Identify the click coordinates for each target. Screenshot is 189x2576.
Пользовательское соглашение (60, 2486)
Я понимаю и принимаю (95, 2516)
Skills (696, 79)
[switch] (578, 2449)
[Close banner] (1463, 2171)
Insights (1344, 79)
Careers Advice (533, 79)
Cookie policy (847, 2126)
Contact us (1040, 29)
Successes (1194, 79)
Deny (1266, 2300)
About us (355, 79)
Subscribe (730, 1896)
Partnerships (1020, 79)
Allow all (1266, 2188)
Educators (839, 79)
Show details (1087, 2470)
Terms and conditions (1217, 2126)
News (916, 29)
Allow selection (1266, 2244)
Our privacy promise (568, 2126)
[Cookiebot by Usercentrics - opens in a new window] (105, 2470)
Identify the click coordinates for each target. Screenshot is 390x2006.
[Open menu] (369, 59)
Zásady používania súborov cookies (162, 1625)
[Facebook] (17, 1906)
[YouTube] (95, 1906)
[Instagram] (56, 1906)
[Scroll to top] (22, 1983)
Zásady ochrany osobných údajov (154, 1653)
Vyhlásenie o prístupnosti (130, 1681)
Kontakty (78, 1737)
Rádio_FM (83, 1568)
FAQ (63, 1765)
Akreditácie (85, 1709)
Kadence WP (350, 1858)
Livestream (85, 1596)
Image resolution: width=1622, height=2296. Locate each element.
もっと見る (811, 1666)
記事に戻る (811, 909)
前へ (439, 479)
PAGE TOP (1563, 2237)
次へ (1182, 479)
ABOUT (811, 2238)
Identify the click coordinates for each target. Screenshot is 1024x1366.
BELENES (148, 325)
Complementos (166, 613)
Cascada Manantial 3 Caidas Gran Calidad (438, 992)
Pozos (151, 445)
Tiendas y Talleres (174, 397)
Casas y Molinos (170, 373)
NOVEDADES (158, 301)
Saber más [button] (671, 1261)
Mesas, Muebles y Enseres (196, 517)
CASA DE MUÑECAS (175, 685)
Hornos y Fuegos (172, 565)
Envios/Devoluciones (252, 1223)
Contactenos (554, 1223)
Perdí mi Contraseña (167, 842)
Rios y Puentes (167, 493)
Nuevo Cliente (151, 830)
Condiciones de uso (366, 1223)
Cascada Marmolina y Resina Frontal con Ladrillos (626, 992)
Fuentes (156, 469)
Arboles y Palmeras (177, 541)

┄┄┄┄┄┄┄┄┄┄┄┄┄┄┄┄┄┄┄┄

Rewrite the rows above as a JSON list of strings, with one string for each line and any blank lines left out.

# [Solved problem]
[
  "Identify the click coordinates for each target. Screenshot is 189x2576.",
  "Пользовательское соглашение (60, 2486)",
  "Я понимаю и принимаю (95, 2516)",
  "Skills (696, 79)",
  "[switch] (578, 2449)",
  "[Close banner] (1463, 2171)",
  "Insights (1344, 79)",
  "Careers Advice (533, 79)",
  "Cookie policy (847, 2126)",
  "Contact us (1040, 29)",
  "Successes (1194, 79)",
  "Deny (1266, 2300)",
  "About us (355, 79)",
  "Subscribe (730, 1896)",
  "Partnerships (1020, 79)",
  "Allow all (1266, 2188)",
  "Educators (839, 79)",
  "Show details (1087, 2470)",
  "Terms and conditions (1217, 2126)",
  "News (916, 29)",
  "Allow selection (1266, 2244)",
  "Our privacy promise (568, 2126)",
  "[Cookiebot by Usercentrics - opens in a new window] (105, 2470)",
  "Identify the click coordinates for each target. Screenshot is 390x2006.",
  "[Open menu] (369, 59)",
  "Zásady používania súborov cookies (162, 1625)",
  "[Facebook] (17, 1906)",
  "[YouTube] (95, 1906)",
  "[Instagram] (56, 1906)",
  "[Scroll to top] (22, 1983)",
  "Zásady ochrany osobných údajov (154, 1653)",
  "Vyhlásenie o prístupnosti (130, 1681)",
  "Kontakty (78, 1737)",
  "Rádio_FM (83, 1568)",
  "FAQ (63, 1765)",
  "Akreditácie (85, 1709)",
  "Kadence WP (350, 1858)",
  "Livestream (85, 1596)",
  "Image resolution: width=1622, height=2296. Locate each element.",
  "もっと見る (811, 1666)",
  "記事に戻る (811, 909)",
  "前へ (439, 479)",
  "PAGE TOP (1563, 2237)",
  "次へ (1182, 479)",
  "ABOUT (811, 2238)",
  "Identify the click coordinates for each target. Screenshot is 1024x1366.",
  "BELENES (148, 325)",
  "Complementos (166, 613)",
  "Cascada Manantial 3 Caidas Gran Calidad (438, 992)",
  "Pozos (151, 445)",
  "Tiendas y Talleres (174, 397)",
  "Casas y Molinos (170, 373)",
  "NOVEDADES (158, 301)",
  "Saber más [button] (671, 1261)",
  "Mesas, Muebles y Enseres (196, 517)",
  "CASA DE MUÑECAS (175, 685)",
  "Hornos y Fuegos (172, 565)",
  "Envios/Devoluciones (252, 1223)",
  "Contactenos (554, 1223)",
  "Perdí mi Contraseña (167, 842)",
  "Rios y Puentes (167, 493)",
  "Nuevo Cliente (151, 830)",
  "Condiciones de uso (366, 1223)",
  "Cascada Marmolina y Resina Frontal con Ladrillos (626, 992)",
  "Fuentes (156, 469)",
  "Arboles y Palmeras (177, 541)"
]